No threats. No bluster. No blame.
"I won't engage in blame games or spin," Iranian Foreign Minister Mohammad Javad Zarif tweeted Sunday. "Not my style. What I will engage in is a sincere effort to reach an agreement."
With international negotiations over Iran's nuclear program a week from their deadline to produce an agreement, U.S. officials have been taking an ever-tougher public line, trying to build pressure with complaints about Iranian demands that they warn could cause the talks to break down.
But Zarif, Iran's chief negotiator at the seven-country negotiations here, isn't replying in kind. On the contrary.
As the negotiations have heated up, Iran's Western-trained emissary has been turning on the charm, with smiles and assurances that Iran is willing to cooperate with world powers if given a fair chance to develop its nuclear technology.
Western officials regard Zarif's approach as a kind of stylistic jujitsu intended to make Iran appear non-threatening and Western countries look like bullies.

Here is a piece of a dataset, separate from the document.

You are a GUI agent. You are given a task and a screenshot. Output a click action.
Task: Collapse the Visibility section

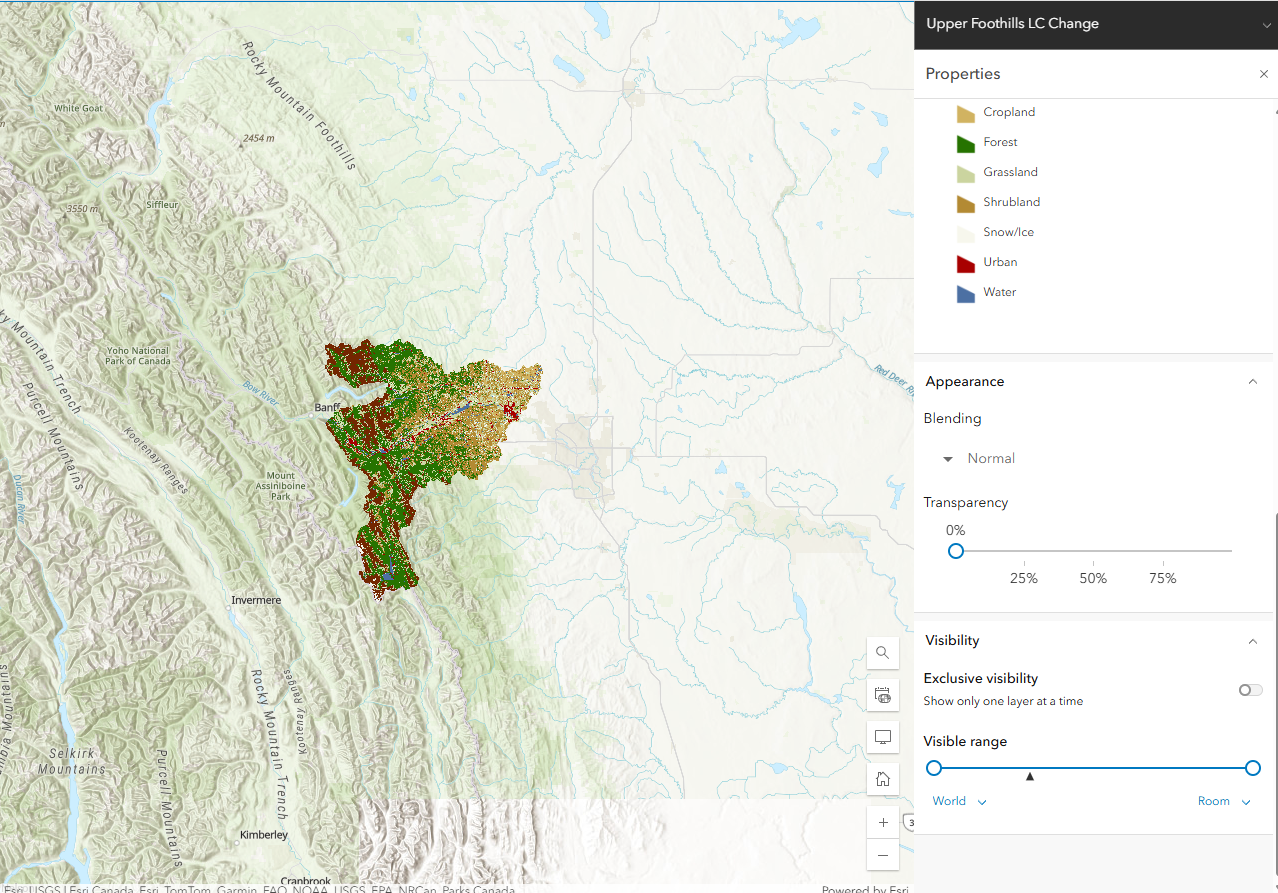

"It's perfectly attuned to this world audience Iran is trying to convince that the talk of a threatening nuclear program is way overblown," said a Western official close to the talks, who spoke on condition of anonymity because of the sensitivity of the subject.
Zarif was the center of the attention Sunday as he met in Vienna with foreign ministers from Britain, France and Germany, and then privately with Secretary of State John F. Kerry. The two men didn't comment after the two-hour meeting, which Kerry had said was aimed at finding out whether Iran would live up to its promises to make necessary compromises.
Zarif has been insisting that no one is more eager than Iran to do a deal.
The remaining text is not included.